The hot weather and low rainfall that gripped the UK in July can lead to low oxygen levels in water, leaving fish at risk of suffocation or distress, the Environment Agency said.

Heavy rainfall, such as the downpours which followed the heatwave, can cause an increase in diffuse pollution and sediment washed off roads, from sewerage systems and from agricultural land, which also lowers oxygen levels.

Rapid changes in water conditions leave little time for fish to acclimatise, the Environment Agency said.

There were more than 15 separate incidents in July that led to almost 50,000 fish deaths as a result of the weather, while many thousands more were rescued by Environment Agency teams and partners.

In Welney, Norfolk, routine monitoring revealed a significant drop in oxygen levels in the river, and the EA installed water-aerating equipment to improve conditions for the fish.

At Pitville Park Lake in Cheltenham, teams worked round the clock and used specialist pumping equipment to restore oxygen levels.

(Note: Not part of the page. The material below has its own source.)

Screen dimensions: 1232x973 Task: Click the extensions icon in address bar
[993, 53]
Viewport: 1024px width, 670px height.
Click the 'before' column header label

And in Tiptree village pond, Essex, the Environment Agency responded to reports of hundreds of fish in distress and 50 dead, and found oxygen levels down to 3%. With aeration pumps they were able to boost levels to a healthy 40%.

"Long periods of hot weather with low rainfall can be deadly for fish. "The Environment Agency has a 24-hour incident hotline on 0800 80 70 60 and we encourage anglers and people out enjoying rivers, canals and lakes to call if they see fish gasping for air. "With the help of the public we can continue to react quickly and help protect wildlife. People at home can also play their part by using water wisely; the less people take from the tap means more for our rivers and the wildlife which they support."

Pond and fisheries owners are being urged to keep a close eye on the situation in warm weather. The tell-tale signs of fish in distress are gasping at the water's surface or swimming on their sides or upside down.